- von Alexander Hübner

Vier Tage nach der Aufstockung der Offerte auf 5,8 Milliarden Euro lenkten die Amerikaner endgültig ein. Versum-Chef Seifi Ghasemi unterzeichnete am Freitag den Übernahmevertrag, nachdem er sich wochenlang gegen den Verkauf an die Deutschen gewehrt hatte, wie die Merck KGaA am Freitag mitteilte.

Der Konzern tariert damit seine drei Sparten besser aus, zugunsten des lukrativen Geschäfts mit Display- und Halbleiter-Herstellern. Der Anteil dieses Spezialchemie-Geschäfts am Umsatz des Konzerns steigt mit der Übernahme auf 23 von 16 Prozent. "Durch diese Transaktion ist Merck optimal positioniert, um von den langfristigen Wachstumstrends in der Industrie für Elektronikmaterialien zu profitieren", sagte Merck-Chef Stefan Oschmann.

Nach einem Blick in die Bücher hatte Merck Anfang der Woche seine Offerte für Versum auf 53 von 48 Dollar je Aktie nach oben geschraubt. Auf dieser Basis schlug Versum-Vorstandschef Ghasemi ein, nachdem er zuvor eigentlich einen Aktientausch mit dem amerikanischen Rivalen Entegris favorisiert hatte - obwohl dieser den eigenen Aktionären zunächst weniger eingebracht hätte. Der verschmähte Fusionspartner Entegris wollte das aufgestockte Merck-Angebot nicht mehr kontern und kann sich nun über eine Entschädigung von 140 Millionen Dollar freuen. Die Merck-Aktie gab zum Wochenausklang 2,2 Prozent nach.

AUF DER ZIELGERADEN ÜBERHOLT

Die geplante Fusion von Entegris und der ehemaligen Air- Products-Sparte Versum hatte die Deutschen erst auf den Plan gerufen. Der hessische Familienkonzern wollte sich die Chance nicht entgehen lassen und grätschte mit einem nicht mit Versum abgestimmten Gegenangebot dazwischen. Zwei Treffen von Ghasemi mit Merck-Chef Oschmann in New York und München brachten den Durchbruch. Jetzt räumte auch Ghasemi ein, dass die Offerte aus Deutschland besser sei als der Zusammenschluss mit Entegris.

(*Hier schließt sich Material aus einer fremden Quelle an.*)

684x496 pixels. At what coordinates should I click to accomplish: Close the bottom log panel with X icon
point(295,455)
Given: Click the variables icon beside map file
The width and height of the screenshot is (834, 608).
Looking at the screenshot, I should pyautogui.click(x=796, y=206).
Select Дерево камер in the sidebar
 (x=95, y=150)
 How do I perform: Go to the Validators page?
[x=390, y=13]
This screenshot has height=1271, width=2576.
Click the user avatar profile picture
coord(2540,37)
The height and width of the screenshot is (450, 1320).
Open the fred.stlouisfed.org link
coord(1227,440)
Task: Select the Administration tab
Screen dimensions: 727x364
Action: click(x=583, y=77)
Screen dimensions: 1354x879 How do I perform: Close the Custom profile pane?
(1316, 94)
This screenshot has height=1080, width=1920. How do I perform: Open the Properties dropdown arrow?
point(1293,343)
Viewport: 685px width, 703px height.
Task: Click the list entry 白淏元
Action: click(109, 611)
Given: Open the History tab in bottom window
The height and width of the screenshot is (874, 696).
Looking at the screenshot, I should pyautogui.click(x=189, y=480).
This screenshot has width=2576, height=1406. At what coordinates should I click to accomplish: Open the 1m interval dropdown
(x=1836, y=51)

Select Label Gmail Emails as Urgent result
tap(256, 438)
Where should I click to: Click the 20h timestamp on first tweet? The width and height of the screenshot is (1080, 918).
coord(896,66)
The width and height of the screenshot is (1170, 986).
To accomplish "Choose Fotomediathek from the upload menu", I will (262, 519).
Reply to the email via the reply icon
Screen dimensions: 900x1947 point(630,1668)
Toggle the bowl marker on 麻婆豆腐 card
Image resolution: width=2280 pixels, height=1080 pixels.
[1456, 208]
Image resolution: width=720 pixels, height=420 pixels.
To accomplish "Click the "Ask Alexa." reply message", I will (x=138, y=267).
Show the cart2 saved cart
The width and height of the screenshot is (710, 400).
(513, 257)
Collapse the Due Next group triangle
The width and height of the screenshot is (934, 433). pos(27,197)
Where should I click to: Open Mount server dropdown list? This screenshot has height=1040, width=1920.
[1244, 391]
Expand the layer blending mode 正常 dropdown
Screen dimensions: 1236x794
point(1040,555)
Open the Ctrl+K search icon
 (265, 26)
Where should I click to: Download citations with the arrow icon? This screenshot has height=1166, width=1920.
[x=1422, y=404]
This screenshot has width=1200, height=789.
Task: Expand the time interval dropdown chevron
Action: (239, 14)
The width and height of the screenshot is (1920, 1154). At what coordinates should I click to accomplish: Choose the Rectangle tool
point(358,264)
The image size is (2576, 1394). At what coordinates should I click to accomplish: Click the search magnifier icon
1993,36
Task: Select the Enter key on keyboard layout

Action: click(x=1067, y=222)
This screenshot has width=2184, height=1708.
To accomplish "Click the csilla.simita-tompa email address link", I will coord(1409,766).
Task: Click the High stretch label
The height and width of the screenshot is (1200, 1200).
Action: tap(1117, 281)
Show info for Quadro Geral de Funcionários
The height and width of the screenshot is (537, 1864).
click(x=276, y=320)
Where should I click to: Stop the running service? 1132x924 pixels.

Formal müssen die Versum-Aktionäre auf einer außerordentlichen Hauptversammlung noch zustimmen.

Das Unternehmen aus Tempe im US-Bundesstaat Arizona stellt Prozesschemikalien, Gase und Ausrüstungen für die Chipfertigung her und setzte damit im vergangenen Jahr mit 2300 Mitarbeitern 1,2 Milliarden Euro um. Die operative Umsatzrendite (Ebitda-Marge) liegt bei 33 Prozent. Das werde sich sofort positiv auf die Gewinne von Merck auswirken, hieß es in der Mitteilung. Der Konzern erhofft sich von der Übernahme zudem binnen drei Jahren Einsparungen von 75 Millionen Euro im Jahr; zunächst war von 60 Millionen die Rede gewesen. Die Integration kostet aber zunächst 125 Millionen Euro.

Merck will den Zukauf mit Krediten eines Bankenkonsortiums und später mit Anleihen finanzieren, die Verschuldung aber so rasch wieder senken, dass der Konzern sein Investment-Grade-Rating nicht riskiert.